A set of nuclides with equal proton number but different neutron numbers are called isotopes of the element. Particular nuclides are still often loosely called "isotopes", but the term "nuclide" is the correct one in general. Isotones are nuclides of equal neutron number but different proton numbers. (Wikipedia - 15 Jul 2017)

1-H-1

Is hydrogen-1 a nuclide. Some consider it so but for consistency in this Template it is a nucleon.
  • A gravitonpair is a structure made out of gravitons.
  • A blackhole is a structure made out of gravitonpairs.
  • An electron is a structure made out of blackholes.
  • A nucleon is a structure made out of blackholes.
  • A nuclide is a structure made out of nucleons.
Hydrogen-1 can be an atom or an element but not a nuclide.

PHYSICS
  • A nuclide is a composite object.
  • A nuclide is a structure made out of two or more nucleons. 
  • The structure of a nuclide consists of a mix of stable (protons) and understable (neutrons) nucleons. 
  • A nuclide consisting of only protons is understable (?) and will not endure.
  • A nuclide consisting of only neutrons is understable and will not endure. 
  • The nucleons in a nuclide are bonded together with the strong force.
  • In the strong force the nucleons are held together by their mutual gravitypull and held apart by their nucleospheres. 
  • In a stable nuclide, the vergence velocity of the nucleons is less than the escape velocity of the nuclide. 
  • Stable nuclides are, given no change in their circumstances, eternal.
  • Overstable nuclides can be produced but they quickly absorb gravitons from the surrounding gravitonstream and become stable. 
  • Understable nuclides automatically move to become stable by ejecting nuclides. 
  • The manner in which understable nuclides move to stability varies from type to type.
  • There are three forms of overarching understable nuclides:
    • stable nuclides that have become engorged by their surrounding gravitonstream and will return to stability when the engorging ceases.

SOURCE EXCERPT:
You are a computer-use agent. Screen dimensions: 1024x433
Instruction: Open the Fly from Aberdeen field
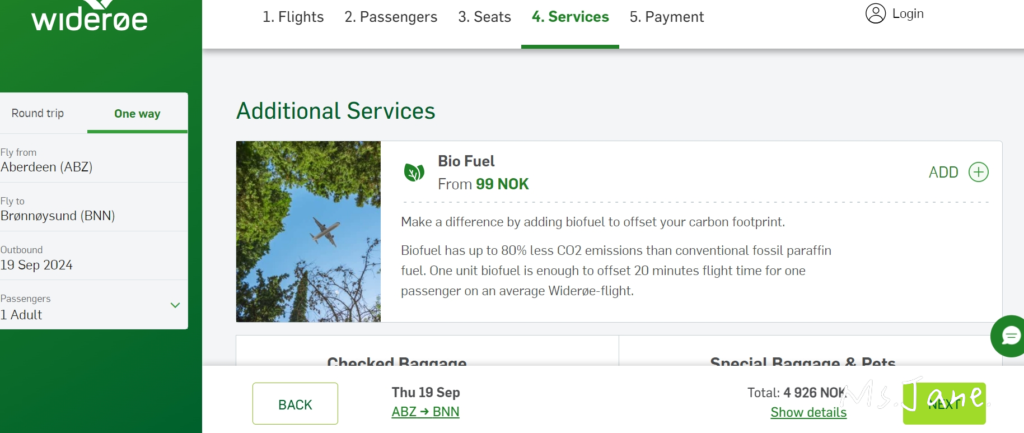click(90, 160)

TASKS TO PERFORM:
[1] According to the text on nuclides, what force bonds the nucleons in a nuclide together?
[2] For each statement below, say whether it agrees with the text on nuclides, and quote the words of the text that decide it.
(a) Isotones are nuclides with the same neutron number but different proton numbers.
(b) In this template, hydrogen-1 is treated as a nuclide.
(c) A nuclide made only of neutrons will endure.
[3] Reproduce the passage of the text on nuclides from "A set of nuclides" to "not a nuclide.".

EXERCISE RESPONSES:
[1] The strong force.

[2]
(a) Yes: "Isotones are nuclides of equal neutron number but different proton numbers."
(b) No: "for consistency in this Template it is a nucleon."
(c) No: "A nuclide consisting of only neutrons is understable and will not endure."

[3]
A set of nuclides with equal proton number but different neutron numbers are called isotopes of the element. Particular nuclides are still often loosely called "isotopes", but the term "nuclide" is the correct one in general. Isotones are nuclides of equal neutron number but different proton numbers. (Wikipedia - 15 Jul 2017)

1-H-1

Is hydrogen-1 a nuclide. Some consider it so but for consistency in this Template it is a nucleon.
  • A gravitonpair is a structure made out of gravitons.
  • A blackhole is a structure made out of gravitonpairs.
  • An electron is a structure made out of blackholes.
  • A nucleon is a structure made out of blackholes.
  • A nuclide is a structure made out of nucleons.
Hydrogen-1 can be an atom or an element but not a nuclide.